Iteration 20. Bigger models

04-09-2024

Goal

Study the tendency of using bigger models.

Motivation

It seems that using bigger models gives better results, I want to dig deeper into that trend.

Development

I can fine-tune Qwen2-7B using 2xA6000 GPUs (80GB of VRAM). I have tried fine-tuning Qwen2-72B on 8xA6000 but it gave OOM error. I only could fine-tune when using int4 quantization, but it was terribly slow, 700s per batch.

Results

Train on ARC tasks

model	train steps	pass_2
Qwen2-0.5B	6000	7.10%
Qwen2-1.5B	6000	12.20%
Qwen2-7B	6000	20.40%

Clearly the bigger models generalize better for the same number of training steps.

It seems that the accuracy improves linearly with the log of the parameters. If the trend continues we will get a pass_2 accuracy of 50% if fine-tuning GPT4.

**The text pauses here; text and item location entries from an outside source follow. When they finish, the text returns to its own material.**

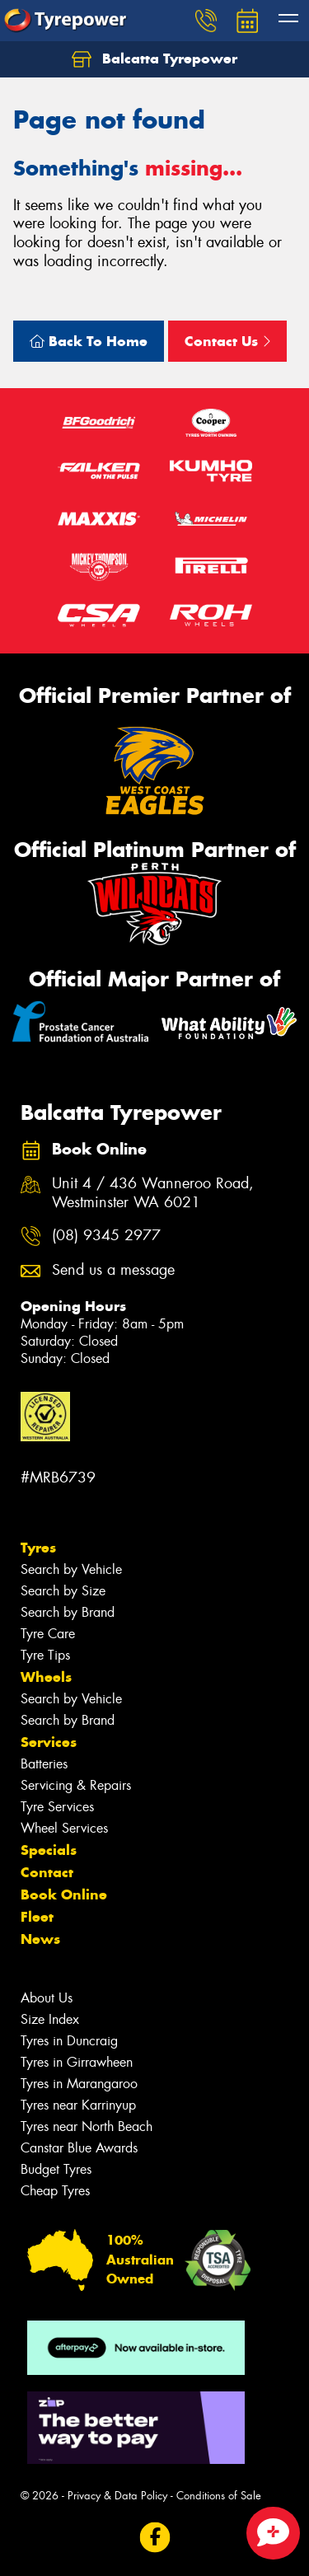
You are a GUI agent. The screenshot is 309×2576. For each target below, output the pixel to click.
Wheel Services (64, 1828)
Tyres (38, 1548)
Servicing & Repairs (76, 1785)
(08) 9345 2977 (106, 1235)
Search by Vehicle (71, 1569)
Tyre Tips (45, 1655)
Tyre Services (57, 1806)
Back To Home (88, 341)
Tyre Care (48, 1633)
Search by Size (63, 1590)
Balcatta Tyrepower (154, 59)
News (40, 1939)
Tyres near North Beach (86, 2126)
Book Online (64, 1894)
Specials (49, 1850)
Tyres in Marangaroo (79, 2083)
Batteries (44, 1764)
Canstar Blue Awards (79, 2148)
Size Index (50, 2019)
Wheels (46, 1677)
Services (49, 1742)
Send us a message (113, 1270)
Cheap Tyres (55, 2190)
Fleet (37, 1917)
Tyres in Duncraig (69, 2040)
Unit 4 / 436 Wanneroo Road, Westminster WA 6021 (153, 1193)
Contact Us (227, 341)
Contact (47, 1872)
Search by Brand (68, 1612)
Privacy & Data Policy (117, 2496)
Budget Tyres (56, 2169)
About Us (47, 1998)
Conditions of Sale (218, 2496)
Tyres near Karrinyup (78, 2105)
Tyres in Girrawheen (77, 2062)
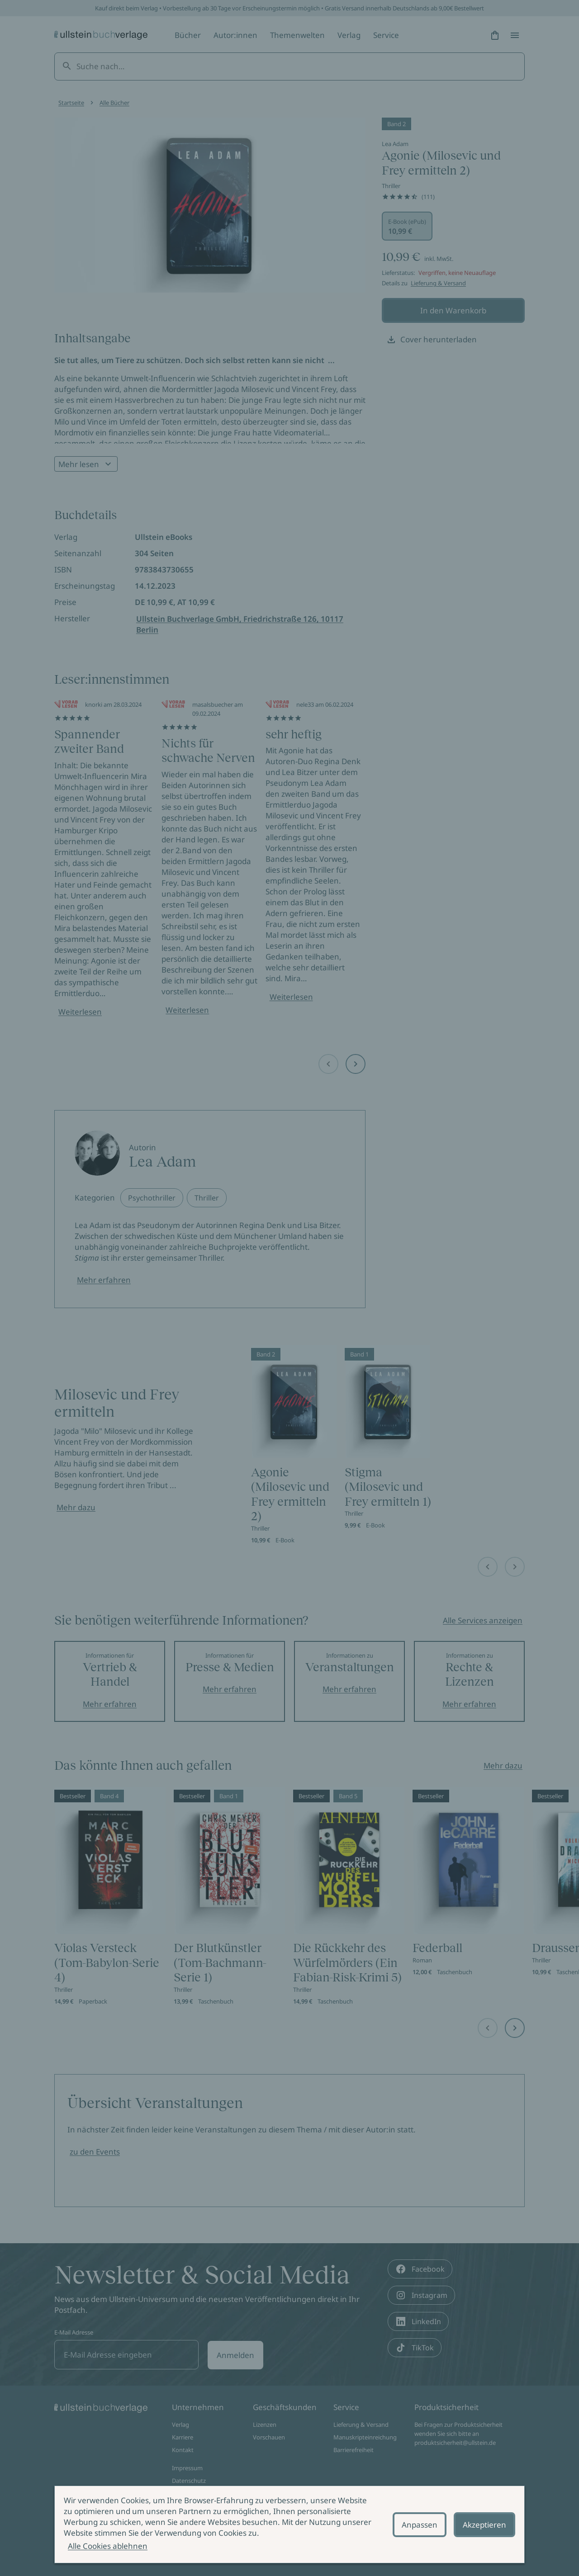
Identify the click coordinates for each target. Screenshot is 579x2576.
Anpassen (419, 2524)
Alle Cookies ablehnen (107, 2546)
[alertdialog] (289, 2524)
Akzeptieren (484, 2524)
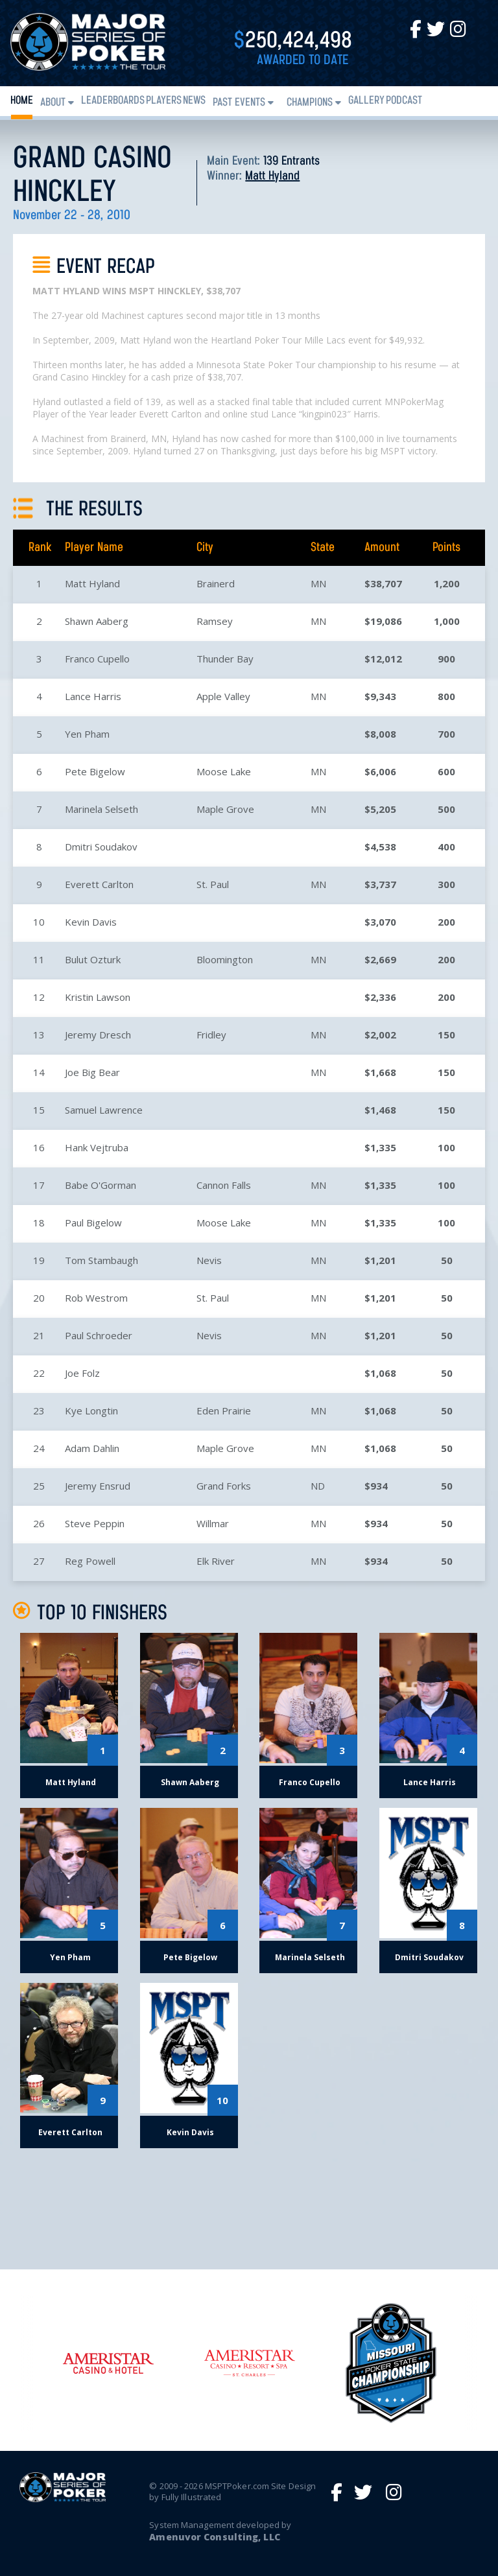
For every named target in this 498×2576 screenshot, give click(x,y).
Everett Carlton (99, 884)
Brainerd (215, 583)
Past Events (239, 103)
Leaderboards (113, 101)
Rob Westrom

parameters	pass_2 estimation
0.5	7.10%
1.5	12.58%
7	20.27%
72	31.91%
2000	48.50%

Click to see more detailed results

| model | train steps | train loss | val loss | accuracy | correct_pixels | correct_size | pass_64 | unanswered | pass_2 | |------------|-------------|------------|----------|----------|----------------|--------------|---------|------------|--------| | Qwen2-0.5B | 6000 | 0.053 | 0.16 | 2.80% | 66.30% | 84.20% | 18.50% | 2.80% | 7.10% | | Qwen2-1.5B | 6000 | 0.0302 | 0.154 | 5.30% | 69.60% | 87.50% | 26.00% | 2.80% | 12.20% | | Qwen2-7B | 6000 | 0.0135 | 0.129 | 7.30% | 71.30% | 87.70% | 27.00% | 3.20% | 20.40% | | model | train steps | train loss | val loss | accuracy | correct_pixels | correct_size | pass_64 | unanswered | pass_2 | |------------|-------------|------------|----------|----------|----------------|--------------|---------|------------|--------| | Qwen2-0.5B | 3000 | 0.075 | 0.157 | 1.60% | 66.30% | 85.10% | 11.50% | 3.40% | 7.10% | | Qwen2-1.5B | 3000 | 0.0505 | 0.138 | 3.70% | 68.70% | 86.50% | 19.50% | 3.10% | 11.20% | | Qwen2-7B | 3000 | 0.026 | 0.114 | 6.70% | 70.60% | 87.00% | 32.00% | 3.50% | 17.30% |

Test-time fine-tuning

Already done a comparison on grid representation iteration

Conclusion

Next steps

TODO

Can I make a submission with Qwen2-7B? Could I make test-time fine-tuning using quantization?
Would Qwen2-7B improve if training for 12k or 24k steps?
Are there competitive models in the 14B-30B ballpark to try?